During CVS Health’s second-quarter earnings call last week, company leaders further explained the strategic importance of at-home care and Signify Health.

“Signify Health is core to our home health services strategy,” CVS Health CEO Karen Lynch said on the call. “Signify enables better health in the home, and has an unmatched ability to build trust and connect with 3 million patients in their homes annually. We capture valuable insights into a patient’s broader care needs during in-home evaluations, and are able to create engagement points across other health services for our health plan partners.”

Chaguturu dove deeper into the power of the in-home health evaluation.

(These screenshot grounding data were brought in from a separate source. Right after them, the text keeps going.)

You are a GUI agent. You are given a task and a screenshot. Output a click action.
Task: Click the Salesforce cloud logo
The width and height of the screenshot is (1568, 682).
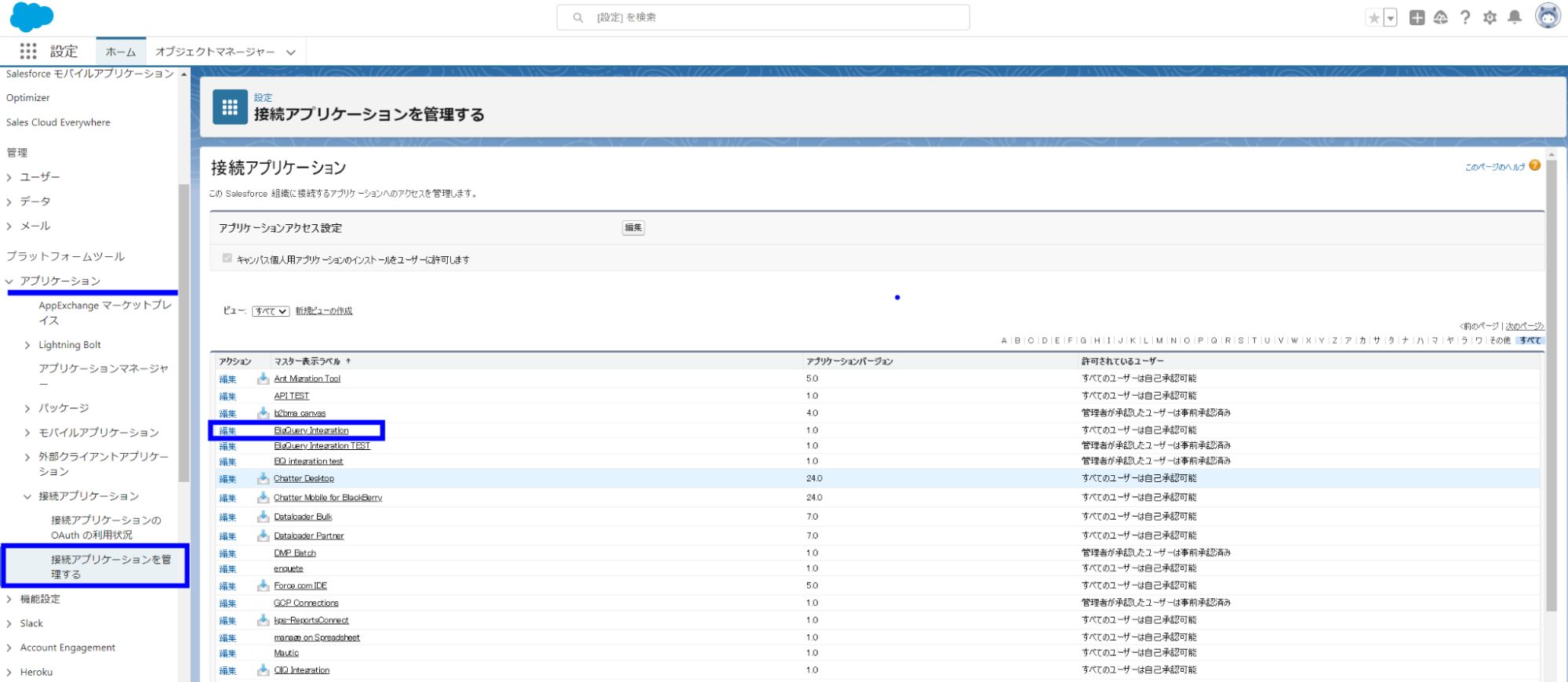coord(31,16)
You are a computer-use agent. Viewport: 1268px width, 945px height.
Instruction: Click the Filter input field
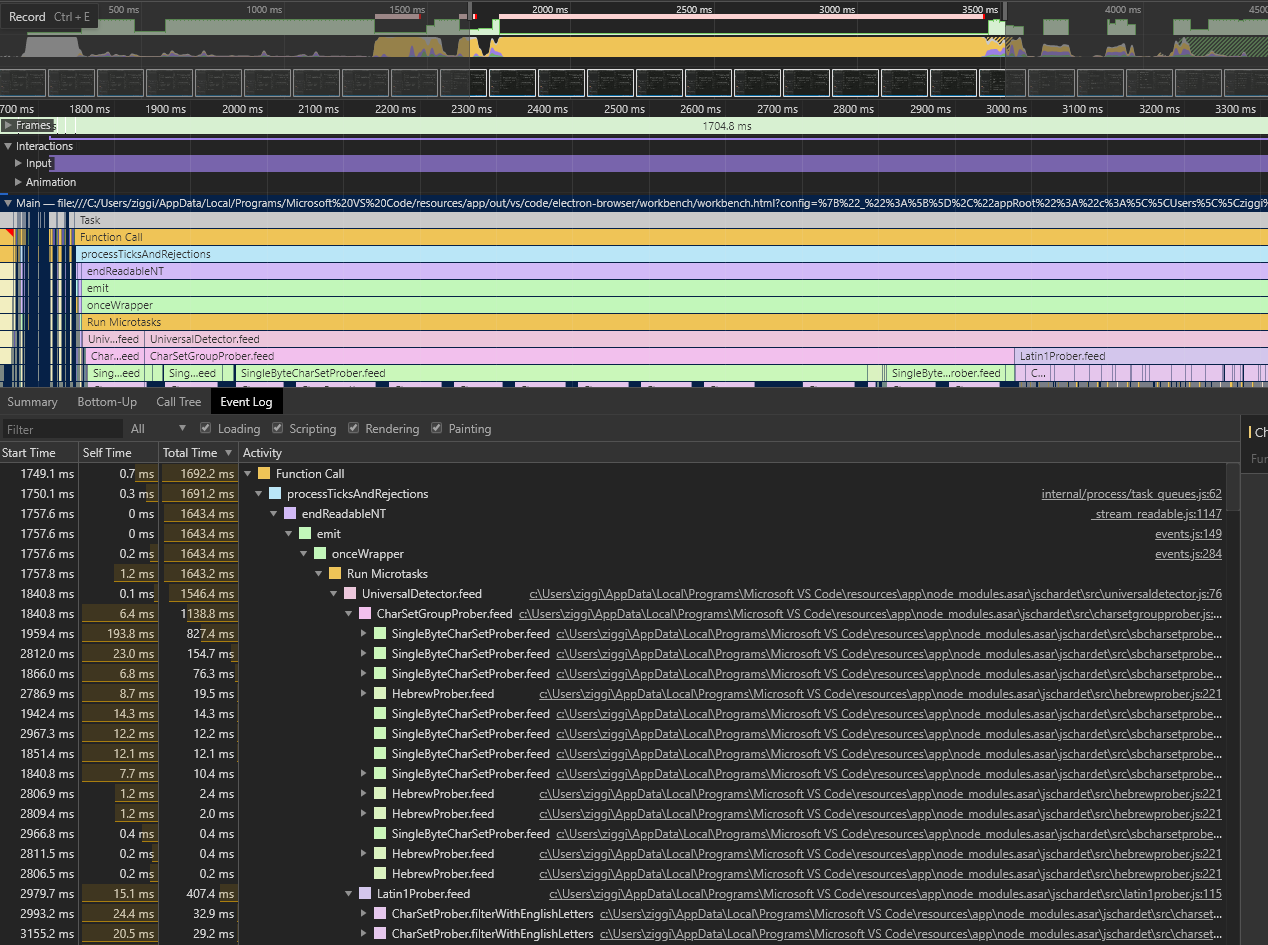pos(62,428)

“Part of that in-home health evaluation is to ask the patient to bring out all of their medications,” Chaguturu said. “What you see is that patients will get medication prescribed from all sorts of sources of care — from an urgent care, from their primary care team, after discharge from a hospitalization. And it can become incredibly confusing for a patient to understand exactly, ‘What medications should I be taking,’ and, ‘What are they doing for me?’ It’s really fundamentally basic but so important in making sure that a patient gets the care that they need.”

In the past, CVS Health has hinted that they may be open to even more home-based care acquisitions moving forward.

From company leaders’ perspective, more capabilities in the home equal more opportunities to deliver value-based care. 

“I think, over time, we’ll look at what other assets [we need],” Lynch said in May. “As you think longer-term around the corner, there might be additional opportunities in the home.